Despite the challenges of navigating the newly-online course environment, the student response to this project was very positive. Ibrahim reports that students were excited about their chosen cities. In addition, there was not a single late submission, nor was there a single submission below standard. Encouraged by this strong response, Ibrahim has carried on the project with each new offering of the course, where the positive trends continued. While the overall themes have varied depending on the focus for that particular term, in every online section of CIVE 230 students have contributed to an e-book providing a “compilation of sustainability success stories for and by students.” While the e-book does not take the place of a textbook, it does provide examples for the students in the course and, through its open availability, to others as well. Beyond their intellectual and personal investment in their chosen topics, students were also encouraged to see the project as a professional opportunity. Students have linked to the resource through their LinkedIn profiles, and they are provided with a template for a citation to list on their resumes or CVs. For Ibrahim, the level of student investment was pleasantly surprising: “I didn’t know how much passion they would put into it,” she recalls.

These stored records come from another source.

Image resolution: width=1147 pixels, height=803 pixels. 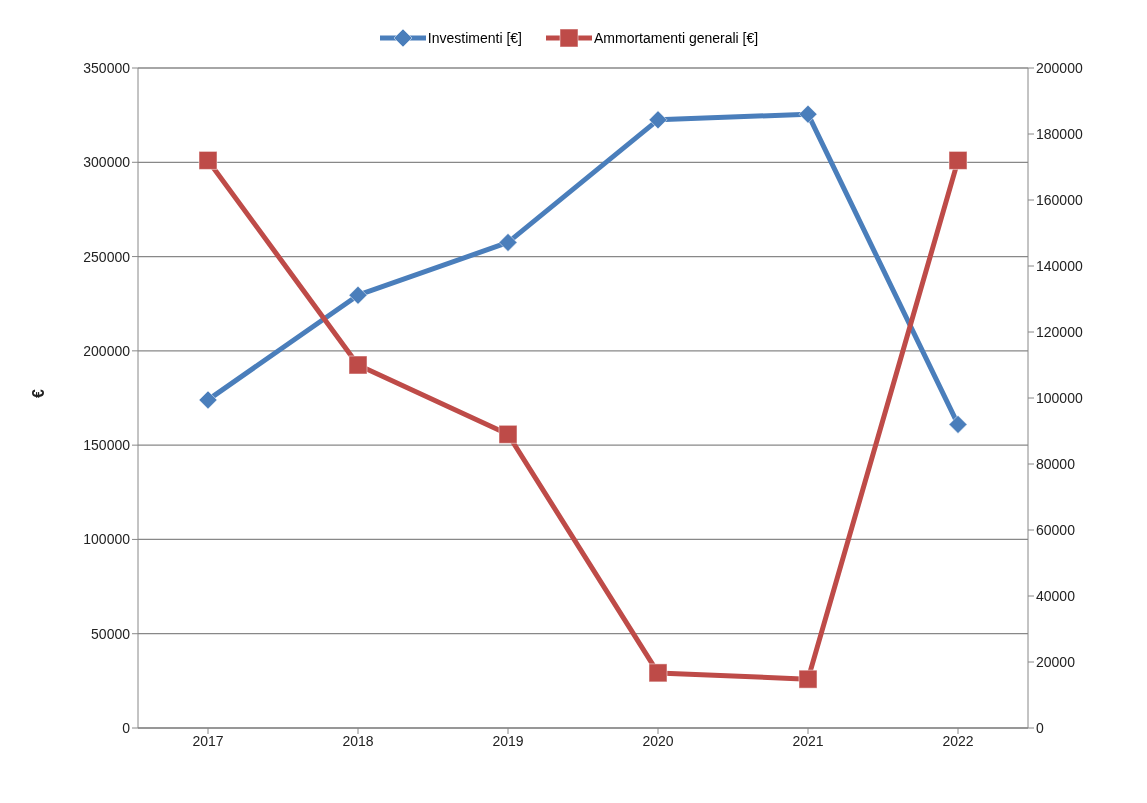 I want to click on legend-label: Ammortamenti generali [€], so click(x=676, y=38).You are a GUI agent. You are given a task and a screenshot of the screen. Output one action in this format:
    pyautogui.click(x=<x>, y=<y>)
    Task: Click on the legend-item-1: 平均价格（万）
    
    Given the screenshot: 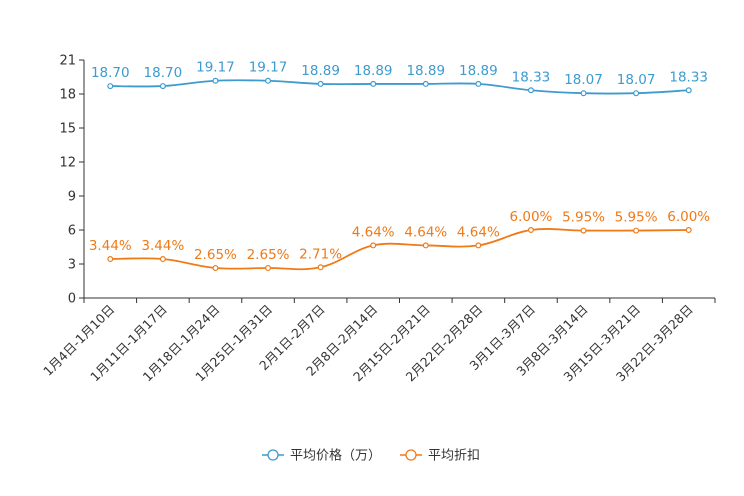 What is the action you would take?
    pyautogui.click(x=322, y=456)
    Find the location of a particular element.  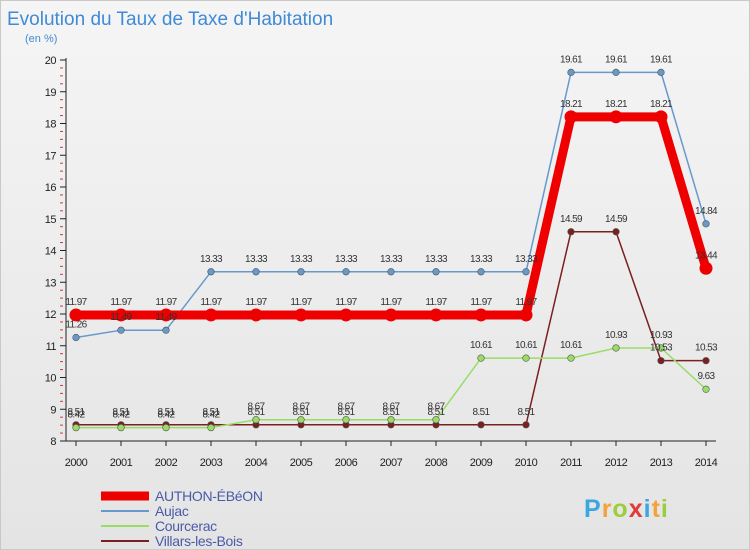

Ibrahim also remains enthusiastic about the project. In addition to continuing to make it a part of the CIVE 230 syllabus, she would like to see the collaborative project eventually expand to include interactive materials, if possible. Despite the enrolment for the course—a core course for second-year Civil Engineering students—being consistently over 100, she notes that a key takeaway of the experience is that you “can leverage a [large class] to really put something meaningful together.”
All three of the OERs produced by Dr. Ibrahim's CIVE 230 students can be found here. The Sustainability Contribution Project (2020) and Connecting Sustainable Cities for the Future (2021) are available under a Creative Commons Attribution-Share Alike 4.0 license. The Engineers of Tomorrow Showcase Global Sustainable Cities (2022) is available under a Creative Commons Attribution 4.0 license.